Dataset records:
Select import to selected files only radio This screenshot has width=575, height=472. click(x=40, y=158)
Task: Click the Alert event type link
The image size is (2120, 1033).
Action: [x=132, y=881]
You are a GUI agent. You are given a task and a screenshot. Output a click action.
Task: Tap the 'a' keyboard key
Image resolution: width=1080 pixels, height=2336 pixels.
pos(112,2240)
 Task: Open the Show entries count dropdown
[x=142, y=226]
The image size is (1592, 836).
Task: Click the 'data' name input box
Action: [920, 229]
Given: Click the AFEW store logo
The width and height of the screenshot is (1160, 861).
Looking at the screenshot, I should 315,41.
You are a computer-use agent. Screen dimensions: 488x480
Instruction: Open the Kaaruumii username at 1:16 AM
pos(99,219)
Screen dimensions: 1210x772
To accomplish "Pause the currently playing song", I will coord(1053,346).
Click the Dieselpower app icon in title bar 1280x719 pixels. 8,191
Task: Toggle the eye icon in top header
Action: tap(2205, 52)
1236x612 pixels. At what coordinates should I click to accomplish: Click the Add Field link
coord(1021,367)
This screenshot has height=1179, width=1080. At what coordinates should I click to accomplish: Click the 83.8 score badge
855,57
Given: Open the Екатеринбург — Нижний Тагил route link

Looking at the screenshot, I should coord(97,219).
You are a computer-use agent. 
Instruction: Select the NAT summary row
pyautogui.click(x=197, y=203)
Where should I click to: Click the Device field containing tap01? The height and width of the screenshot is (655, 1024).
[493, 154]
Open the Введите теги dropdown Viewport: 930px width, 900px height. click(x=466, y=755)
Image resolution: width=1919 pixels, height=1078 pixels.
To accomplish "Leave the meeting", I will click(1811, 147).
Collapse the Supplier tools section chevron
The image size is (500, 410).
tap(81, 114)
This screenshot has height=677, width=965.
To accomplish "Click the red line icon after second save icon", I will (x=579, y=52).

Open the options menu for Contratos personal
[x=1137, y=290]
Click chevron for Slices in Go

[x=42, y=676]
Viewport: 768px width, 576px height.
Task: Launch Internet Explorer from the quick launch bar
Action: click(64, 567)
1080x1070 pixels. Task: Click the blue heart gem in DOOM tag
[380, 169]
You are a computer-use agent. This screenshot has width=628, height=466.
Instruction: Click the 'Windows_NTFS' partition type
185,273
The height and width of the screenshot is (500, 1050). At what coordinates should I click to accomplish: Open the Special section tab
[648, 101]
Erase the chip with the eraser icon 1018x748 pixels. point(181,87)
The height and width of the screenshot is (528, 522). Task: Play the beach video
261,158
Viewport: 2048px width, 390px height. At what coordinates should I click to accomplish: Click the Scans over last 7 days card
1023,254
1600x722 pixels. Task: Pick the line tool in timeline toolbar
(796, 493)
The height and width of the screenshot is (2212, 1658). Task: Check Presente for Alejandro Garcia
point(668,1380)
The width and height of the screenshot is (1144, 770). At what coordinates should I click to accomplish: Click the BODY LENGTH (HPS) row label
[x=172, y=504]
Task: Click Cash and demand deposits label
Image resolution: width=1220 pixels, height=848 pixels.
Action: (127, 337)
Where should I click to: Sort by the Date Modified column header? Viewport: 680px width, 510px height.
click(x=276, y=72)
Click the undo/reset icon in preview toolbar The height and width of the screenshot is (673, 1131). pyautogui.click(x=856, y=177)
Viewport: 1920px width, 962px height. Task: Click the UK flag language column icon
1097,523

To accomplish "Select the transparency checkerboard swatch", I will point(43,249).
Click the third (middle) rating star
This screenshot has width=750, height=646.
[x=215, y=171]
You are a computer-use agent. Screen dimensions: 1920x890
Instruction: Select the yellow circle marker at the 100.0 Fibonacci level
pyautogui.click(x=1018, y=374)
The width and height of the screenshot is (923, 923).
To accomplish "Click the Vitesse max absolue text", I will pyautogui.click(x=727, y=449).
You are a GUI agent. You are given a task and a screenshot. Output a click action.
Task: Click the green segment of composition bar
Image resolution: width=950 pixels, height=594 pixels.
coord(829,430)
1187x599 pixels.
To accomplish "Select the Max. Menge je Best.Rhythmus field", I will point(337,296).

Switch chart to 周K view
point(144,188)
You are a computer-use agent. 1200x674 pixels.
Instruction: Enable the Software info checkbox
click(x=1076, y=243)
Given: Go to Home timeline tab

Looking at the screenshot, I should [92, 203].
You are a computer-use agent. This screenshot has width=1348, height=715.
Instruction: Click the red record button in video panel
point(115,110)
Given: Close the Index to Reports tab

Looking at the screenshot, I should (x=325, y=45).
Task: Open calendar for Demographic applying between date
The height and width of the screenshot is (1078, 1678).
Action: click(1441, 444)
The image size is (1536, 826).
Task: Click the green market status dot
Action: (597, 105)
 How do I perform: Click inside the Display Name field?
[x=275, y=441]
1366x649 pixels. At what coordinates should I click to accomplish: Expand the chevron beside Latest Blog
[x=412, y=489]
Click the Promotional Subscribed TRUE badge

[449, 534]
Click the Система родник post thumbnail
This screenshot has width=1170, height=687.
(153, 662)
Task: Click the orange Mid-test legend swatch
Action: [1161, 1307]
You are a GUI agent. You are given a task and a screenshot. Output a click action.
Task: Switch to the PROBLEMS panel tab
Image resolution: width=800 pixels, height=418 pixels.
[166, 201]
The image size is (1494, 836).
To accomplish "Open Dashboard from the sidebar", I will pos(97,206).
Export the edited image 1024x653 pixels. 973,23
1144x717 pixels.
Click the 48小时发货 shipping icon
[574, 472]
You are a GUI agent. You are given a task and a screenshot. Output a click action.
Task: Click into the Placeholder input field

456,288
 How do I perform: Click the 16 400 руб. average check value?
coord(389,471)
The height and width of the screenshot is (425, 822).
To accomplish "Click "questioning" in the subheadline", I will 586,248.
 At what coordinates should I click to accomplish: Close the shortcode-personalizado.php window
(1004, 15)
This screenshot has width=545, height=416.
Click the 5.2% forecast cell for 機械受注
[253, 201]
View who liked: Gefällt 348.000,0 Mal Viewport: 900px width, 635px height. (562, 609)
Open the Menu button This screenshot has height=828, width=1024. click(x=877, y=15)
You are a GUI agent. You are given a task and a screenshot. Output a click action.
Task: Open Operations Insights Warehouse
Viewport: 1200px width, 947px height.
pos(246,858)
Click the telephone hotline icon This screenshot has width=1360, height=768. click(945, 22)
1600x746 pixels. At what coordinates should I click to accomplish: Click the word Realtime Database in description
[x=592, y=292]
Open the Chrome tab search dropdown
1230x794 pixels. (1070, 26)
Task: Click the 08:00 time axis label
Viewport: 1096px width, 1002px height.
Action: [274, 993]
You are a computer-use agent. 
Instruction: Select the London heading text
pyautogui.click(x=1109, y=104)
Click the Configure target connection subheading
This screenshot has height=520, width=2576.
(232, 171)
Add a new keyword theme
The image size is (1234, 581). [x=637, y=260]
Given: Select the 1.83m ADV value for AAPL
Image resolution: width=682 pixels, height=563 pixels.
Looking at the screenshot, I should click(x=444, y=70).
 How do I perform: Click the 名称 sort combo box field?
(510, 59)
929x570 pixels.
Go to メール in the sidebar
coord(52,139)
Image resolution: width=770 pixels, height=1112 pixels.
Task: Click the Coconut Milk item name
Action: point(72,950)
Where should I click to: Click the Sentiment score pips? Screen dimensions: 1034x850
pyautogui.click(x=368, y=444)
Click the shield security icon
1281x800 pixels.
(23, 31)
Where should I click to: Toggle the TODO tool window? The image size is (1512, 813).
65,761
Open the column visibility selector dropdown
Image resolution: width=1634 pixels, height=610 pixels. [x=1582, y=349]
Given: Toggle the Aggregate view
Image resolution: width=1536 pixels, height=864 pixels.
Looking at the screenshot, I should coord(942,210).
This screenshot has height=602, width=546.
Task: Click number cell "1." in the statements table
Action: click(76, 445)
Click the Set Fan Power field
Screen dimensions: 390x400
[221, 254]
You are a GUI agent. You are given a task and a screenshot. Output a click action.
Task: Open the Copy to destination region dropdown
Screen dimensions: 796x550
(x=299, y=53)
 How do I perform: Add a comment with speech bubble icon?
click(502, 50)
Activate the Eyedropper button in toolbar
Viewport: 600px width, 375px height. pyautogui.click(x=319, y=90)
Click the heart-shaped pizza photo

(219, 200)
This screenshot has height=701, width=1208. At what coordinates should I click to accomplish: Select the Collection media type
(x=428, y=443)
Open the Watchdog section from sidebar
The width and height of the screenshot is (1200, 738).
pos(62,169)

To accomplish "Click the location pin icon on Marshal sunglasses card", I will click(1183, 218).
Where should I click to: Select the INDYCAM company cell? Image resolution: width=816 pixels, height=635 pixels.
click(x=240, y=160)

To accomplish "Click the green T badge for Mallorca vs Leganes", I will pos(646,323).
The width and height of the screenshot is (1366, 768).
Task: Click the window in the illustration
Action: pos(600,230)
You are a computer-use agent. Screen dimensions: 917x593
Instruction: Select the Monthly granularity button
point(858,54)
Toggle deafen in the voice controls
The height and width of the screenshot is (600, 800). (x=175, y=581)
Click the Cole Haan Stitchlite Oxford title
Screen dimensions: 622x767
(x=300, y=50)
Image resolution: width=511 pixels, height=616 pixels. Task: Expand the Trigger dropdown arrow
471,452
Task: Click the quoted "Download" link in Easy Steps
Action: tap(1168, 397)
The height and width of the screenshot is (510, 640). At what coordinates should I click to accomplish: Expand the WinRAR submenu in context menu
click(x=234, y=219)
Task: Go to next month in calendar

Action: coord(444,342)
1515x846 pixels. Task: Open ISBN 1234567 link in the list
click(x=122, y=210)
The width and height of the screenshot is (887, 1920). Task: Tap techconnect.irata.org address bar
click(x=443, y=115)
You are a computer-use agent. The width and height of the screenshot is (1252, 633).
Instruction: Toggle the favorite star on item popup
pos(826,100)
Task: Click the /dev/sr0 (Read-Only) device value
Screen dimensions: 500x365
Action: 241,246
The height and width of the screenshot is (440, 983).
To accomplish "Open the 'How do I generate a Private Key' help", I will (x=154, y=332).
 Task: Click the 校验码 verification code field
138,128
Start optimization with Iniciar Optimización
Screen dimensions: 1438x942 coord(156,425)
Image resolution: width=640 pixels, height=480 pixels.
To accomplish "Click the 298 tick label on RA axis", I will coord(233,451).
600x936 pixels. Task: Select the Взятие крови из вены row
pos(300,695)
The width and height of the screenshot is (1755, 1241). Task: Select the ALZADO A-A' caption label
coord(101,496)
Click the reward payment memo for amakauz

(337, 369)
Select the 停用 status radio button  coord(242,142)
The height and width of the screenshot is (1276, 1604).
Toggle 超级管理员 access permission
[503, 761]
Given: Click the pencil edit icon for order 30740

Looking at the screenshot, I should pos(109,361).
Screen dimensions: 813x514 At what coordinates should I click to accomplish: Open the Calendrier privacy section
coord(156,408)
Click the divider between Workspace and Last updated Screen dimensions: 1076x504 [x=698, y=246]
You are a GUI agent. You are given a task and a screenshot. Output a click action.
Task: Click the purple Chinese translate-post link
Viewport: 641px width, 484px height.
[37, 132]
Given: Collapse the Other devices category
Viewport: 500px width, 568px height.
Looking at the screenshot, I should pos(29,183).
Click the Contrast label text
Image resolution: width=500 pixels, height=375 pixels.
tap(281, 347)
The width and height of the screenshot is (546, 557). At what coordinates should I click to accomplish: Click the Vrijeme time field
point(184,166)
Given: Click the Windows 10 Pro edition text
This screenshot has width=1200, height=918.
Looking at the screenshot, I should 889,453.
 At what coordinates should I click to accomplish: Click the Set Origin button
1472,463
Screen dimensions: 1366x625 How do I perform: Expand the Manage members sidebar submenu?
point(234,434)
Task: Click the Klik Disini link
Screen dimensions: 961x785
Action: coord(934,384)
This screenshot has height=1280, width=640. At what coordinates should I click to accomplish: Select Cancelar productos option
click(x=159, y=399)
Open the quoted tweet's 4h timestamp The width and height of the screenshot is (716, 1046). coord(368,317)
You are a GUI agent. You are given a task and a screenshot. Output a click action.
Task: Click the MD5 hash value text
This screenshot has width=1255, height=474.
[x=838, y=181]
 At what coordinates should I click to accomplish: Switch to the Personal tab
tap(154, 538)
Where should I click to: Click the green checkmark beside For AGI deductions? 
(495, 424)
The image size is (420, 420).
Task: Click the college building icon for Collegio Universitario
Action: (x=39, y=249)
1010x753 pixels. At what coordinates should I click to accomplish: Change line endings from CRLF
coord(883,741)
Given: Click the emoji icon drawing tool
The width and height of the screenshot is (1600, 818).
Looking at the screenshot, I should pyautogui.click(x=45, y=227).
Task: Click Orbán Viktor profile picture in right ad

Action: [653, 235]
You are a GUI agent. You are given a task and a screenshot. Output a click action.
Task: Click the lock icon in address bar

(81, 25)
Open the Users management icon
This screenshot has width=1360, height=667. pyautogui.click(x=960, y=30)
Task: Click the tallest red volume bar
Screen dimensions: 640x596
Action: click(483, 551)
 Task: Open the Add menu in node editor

**ACTION ITEM:** Output the lines above between the one holding "The width and height of the screenshot is (923, 923)." and the one holding "1187x599 pixels.", inclusive, with nothing before or after them.

**RESULT OF THE EXERCISE:**
The width and height of the screenshot is (923, 923).
To accomplish "Click the Vitesse max absolue text", I will pyautogui.click(x=727, y=449).
You are a GUI agent. You are given a task and a screenshot. Output a click action.
Task: Click the green segment of composition bar
Image resolution: width=950 pixels, height=594 pixels.
coord(829,430)
1187x599 pixels.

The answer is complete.